Problem.
Copy exactly the lines from the one containing "This screenshot has height=437, width=459." through the last line of the records below, including both, and leave out any pictures.
────────────────────────────────────────
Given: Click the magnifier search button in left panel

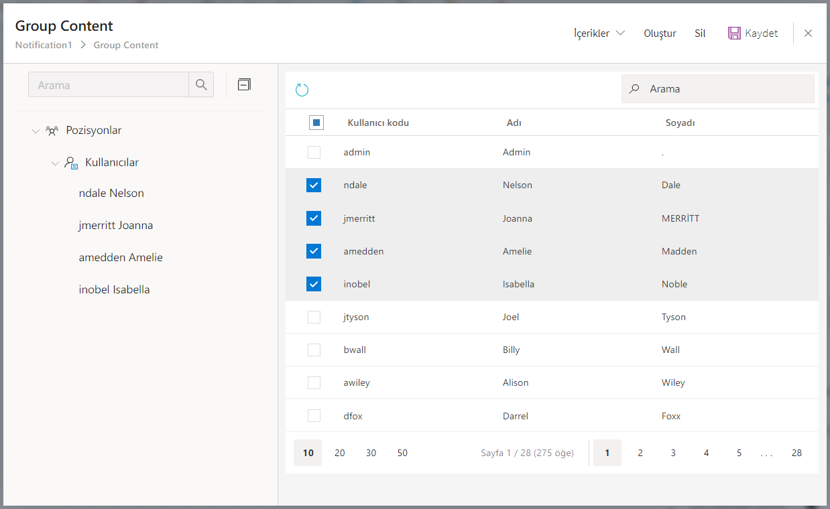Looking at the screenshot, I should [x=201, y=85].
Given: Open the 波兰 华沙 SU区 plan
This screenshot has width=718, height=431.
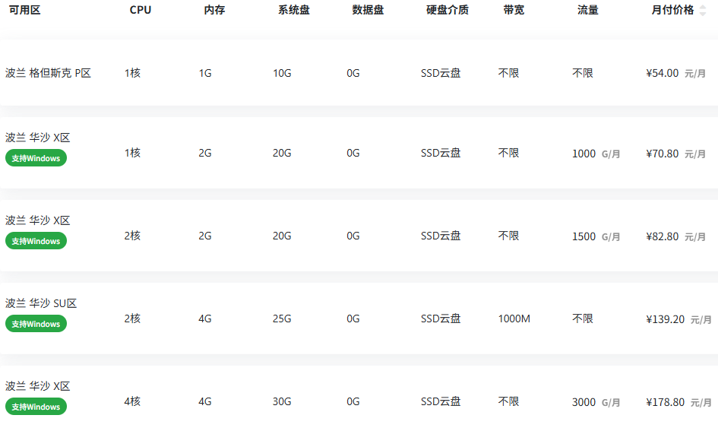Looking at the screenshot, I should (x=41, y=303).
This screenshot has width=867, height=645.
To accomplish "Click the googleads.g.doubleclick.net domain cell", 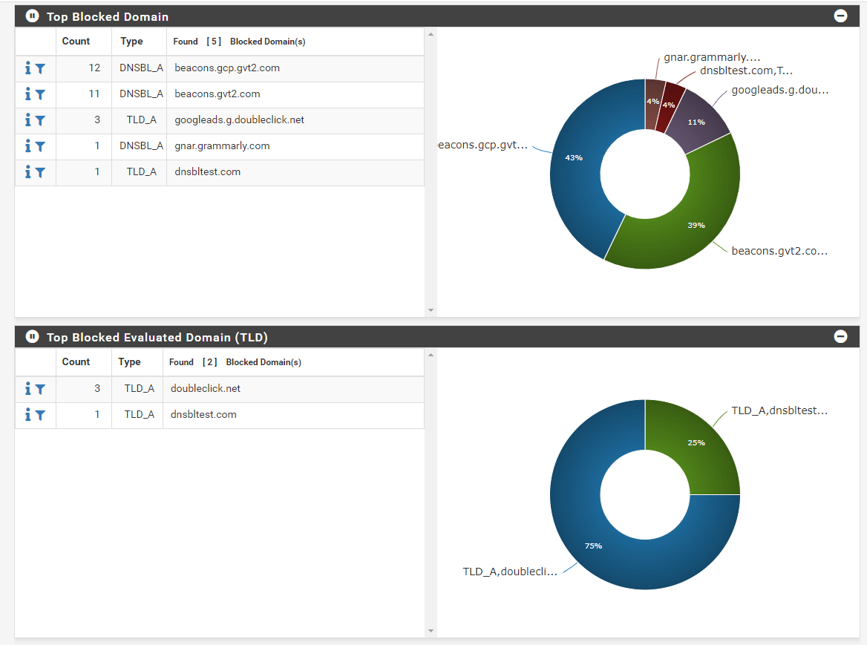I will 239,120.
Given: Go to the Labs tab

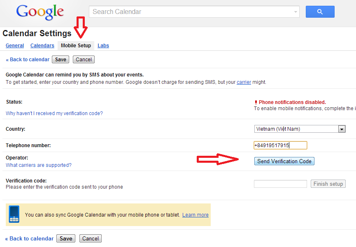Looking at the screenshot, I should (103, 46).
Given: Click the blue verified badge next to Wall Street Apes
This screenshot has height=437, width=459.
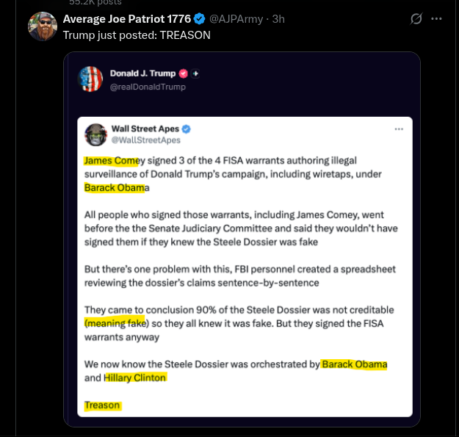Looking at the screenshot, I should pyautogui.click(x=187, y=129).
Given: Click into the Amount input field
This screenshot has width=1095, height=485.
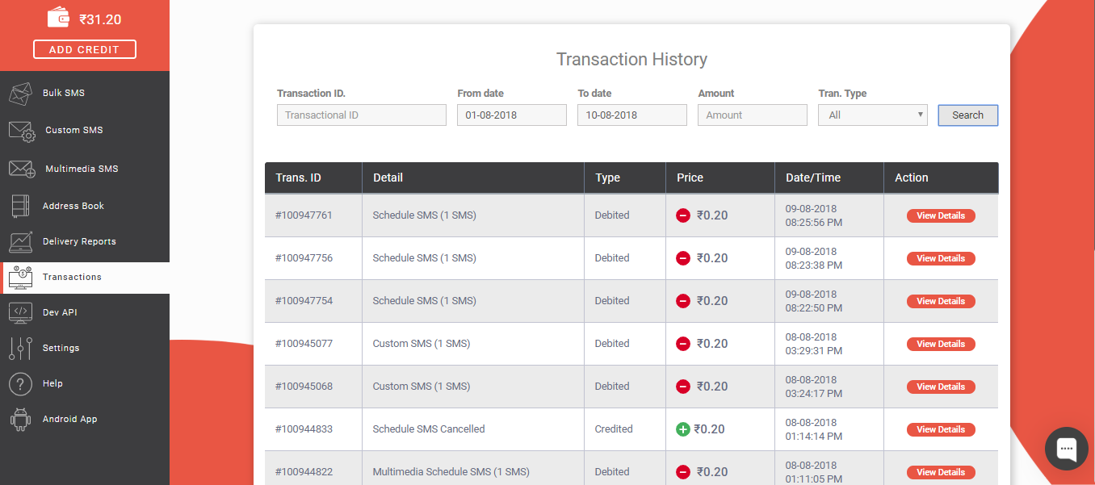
────────────────────────────────────────
Result for this task.
This screenshot has height=437, width=459.
Looking at the screenshot, I should pyautogui.click(x=187, y=129).
Given: Click into the Amount input field
This screenshot has width=1095, height=485.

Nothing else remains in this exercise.